5 марта вызвали по списку большую группу женщин с вещами. Нас погрузили в спецмашины и вывезли куда-то к линии железной дороги. Само собой все это ночью.

Перед отправкой в этап разрешалось свидание с кем-нибудь из родных. Каждому выдавалась открытка, которую пересылали по адресу, и в ней можно было писать, что положено принести с собой. В объявленном перечне было: подушка, фланелевое одеяло, мыло, мочалка, ложка, миска, кружка и две пары белья. Внизу открытки стоял штамп, в который вписано было место и время свидания.

Большое, длинное помещение. В торцах двери, и на всем протяжении этого помещения от конца в конец коридор, образованный проволочной сеткой. Вдоль этого коридора, внутри между сетками надзиратели. По одну сторону коридора осужденные — по другую их родные. Чтобы услышать друг друга, нужно перекричать соседей. Времени мало, не знаешь о чем спросить, горло перехватывает от волнения, кто-то плачет. Надо самой удержаться от слез. Бедный мой отец, ему было тогда 57 лет, напряг все силы, чтобы сообщить о том, что дети у него, что они здоровы, одеты и обуты, что родные и друзья помогают.

«Мне кажется, что у тебя появились седые волосы. Мне трудно рассмотреть», — говорит он. «Не знаю, может быть. Я с 38-го года не видела себя в зеркале», — отвечаю я.

И тут сигнал. Конец свидания. Сначала выпускают родных, потом заключенных.

...Привезли нас в Котлас, построили по четыре человека в ряд и повели по ночному городу под конвоем и с собаками несколько километров до Котласской пересылки. Там не было ни тюрьмы, ни бараков. Была только огражденная зона с палатками военного образца, с наскоро сколоченными нарами. Местами брезент

 

 

- 272 -

был продран, и через дыры проникал холодный мартовский воздух. В центре палатки — железная печка. Дежурная дневальная подбрасывает в печку брикеты. Горячая пища раз в день. Хлеб мокрый, кислый. Днем нас выводили на работу.

Через несколько дней взяли на этап. В основном это были мужчины и с ними восемь женщин. Направили нас в Севжелдорлаг на строительство железной дороги Котлас—Воркута. Куда мы годились на строительстве железной дороги? Там, на земляных работах, без необходимой механизации, не выдерживали молодые мужчины. А восемь женщин, не знавших физического труда, гнали туда на верную погибель. Я в этой группе женщин была наиболее натренированной благодаря тому, что отец мой очень заботился о том, чтобы с детства приучить меня к спорту, закаливанию.

**Данные упражнения**

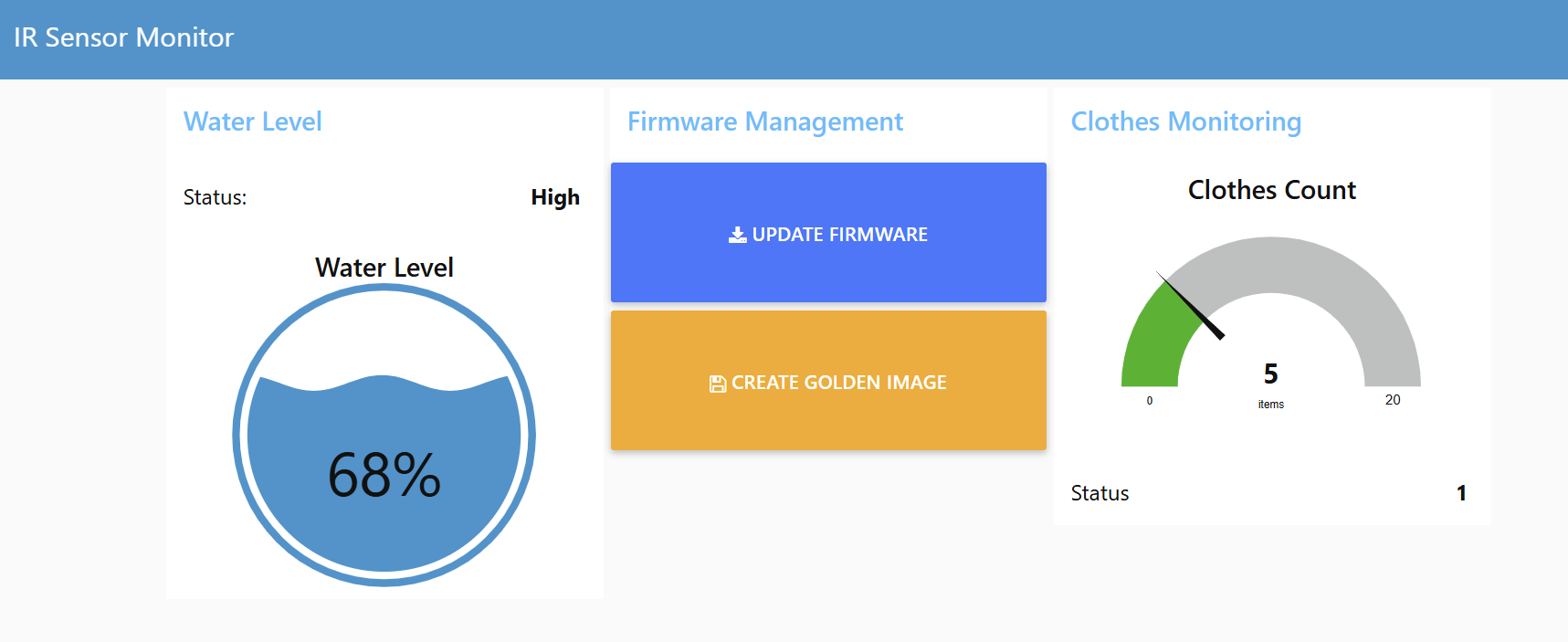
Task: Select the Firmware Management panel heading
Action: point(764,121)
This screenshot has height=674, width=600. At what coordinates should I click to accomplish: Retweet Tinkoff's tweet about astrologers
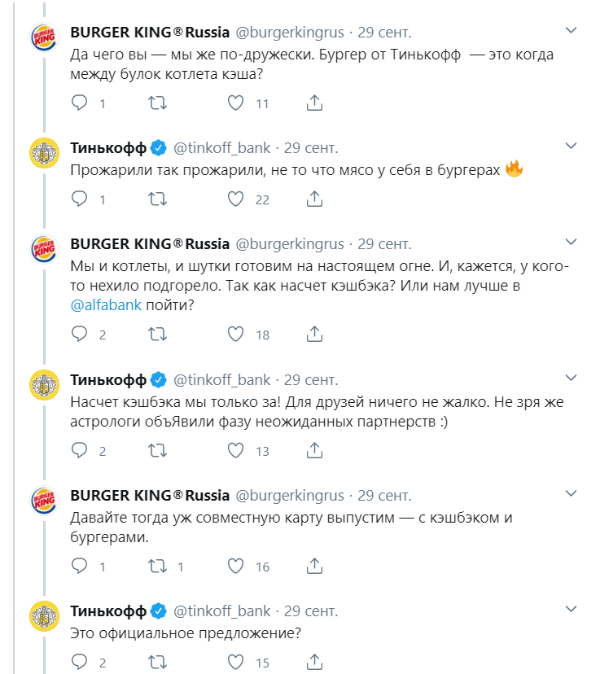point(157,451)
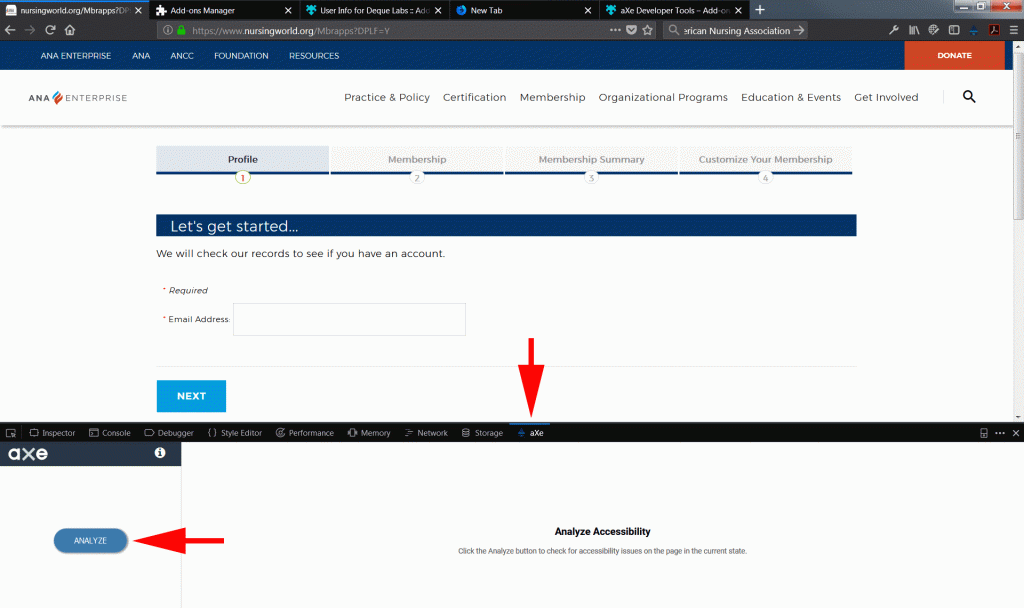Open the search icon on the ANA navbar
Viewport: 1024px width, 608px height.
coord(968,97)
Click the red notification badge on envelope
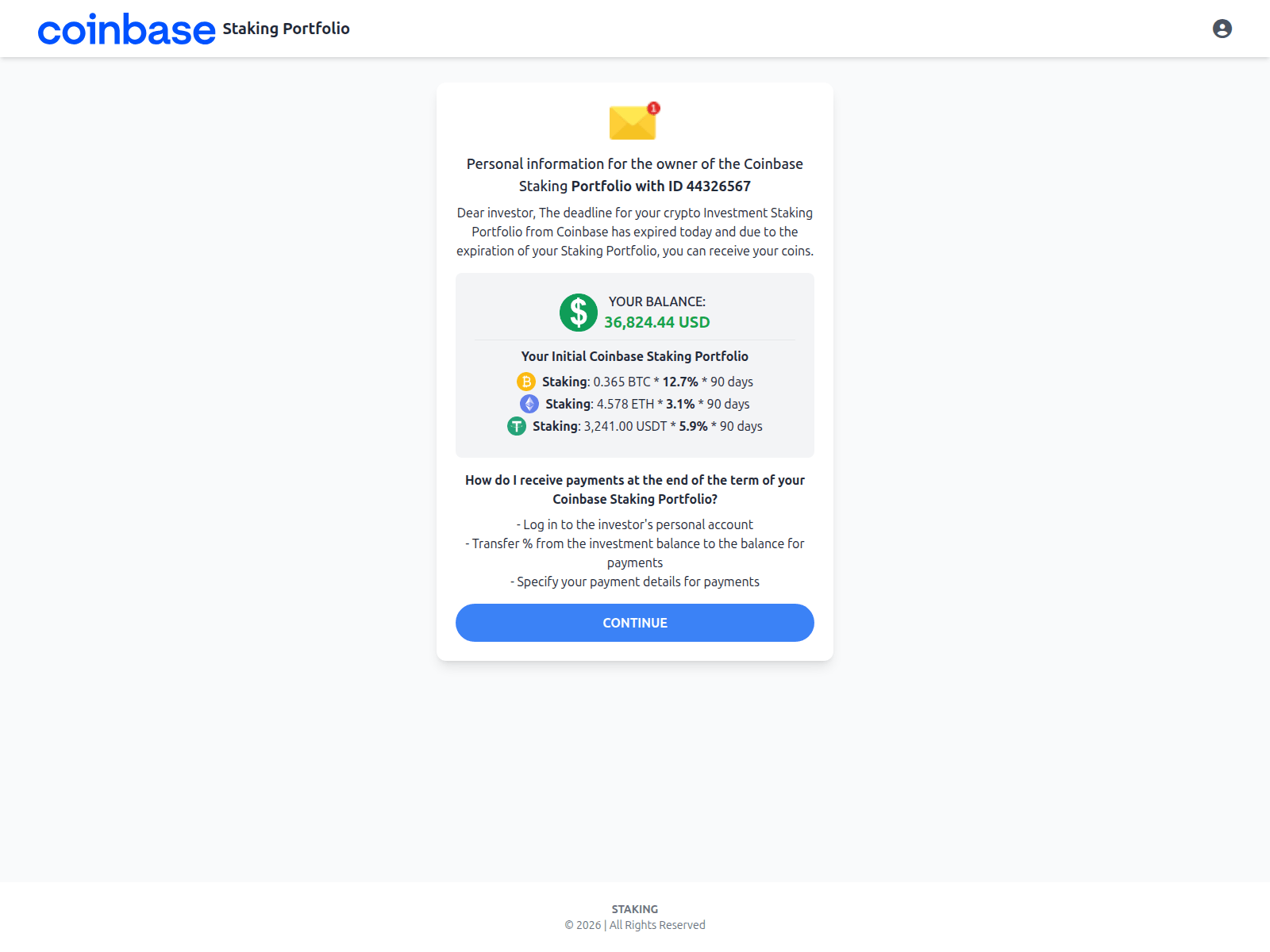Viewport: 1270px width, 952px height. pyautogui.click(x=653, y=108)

**Что сделать**
Продолжите, пожалуйста, рассказ об этапе в Котлас и Севжелдорлаг, начав сразу после его последнего предложения. Данные здесь никак не используются.

**Ваш ответ**
Нас выгрузили на 47-м километре от Котласа, в том месте, где в реку Вычегду втекает река Виледь и расположен поселок Коряжма. Здесь силами заключенных строился железнодорожный мост через Виледь и прокладывались пути. Лагерный пункт, который назывался «командировка», имел чисто мужское население. Мужчин содержали в бараках, а меня и еще пятерых жен партийных и хозяйственных руководителей вместе с женщинами-уголовницами — в какой-то хибарке с двойными нарами.

Что было с нами делать? Куда мы годились? Мудрое начальство создало бригаду для ошкуривания железнодорожных шпал. Очень скоро стало ясно, что мы для работы в лесу непригодны.

Однажды нас выстроили в ряд, явилось лагерное начальство и стало выяснять, какие должности мы занимали на воле. Мы были перепуганы, заподозрив, что они выбирают нас вовсе не на работу, а в наложницы. Называли по очереди наши фамилии, и каждая должна была объяснить свою специальность. Одна была медицинской сестрой, другая — машинисткой. Дошла очередь до меня. Кому нужна была я — научный работник? И неожиданно один из мужчин сказал, что меня он берет к себе.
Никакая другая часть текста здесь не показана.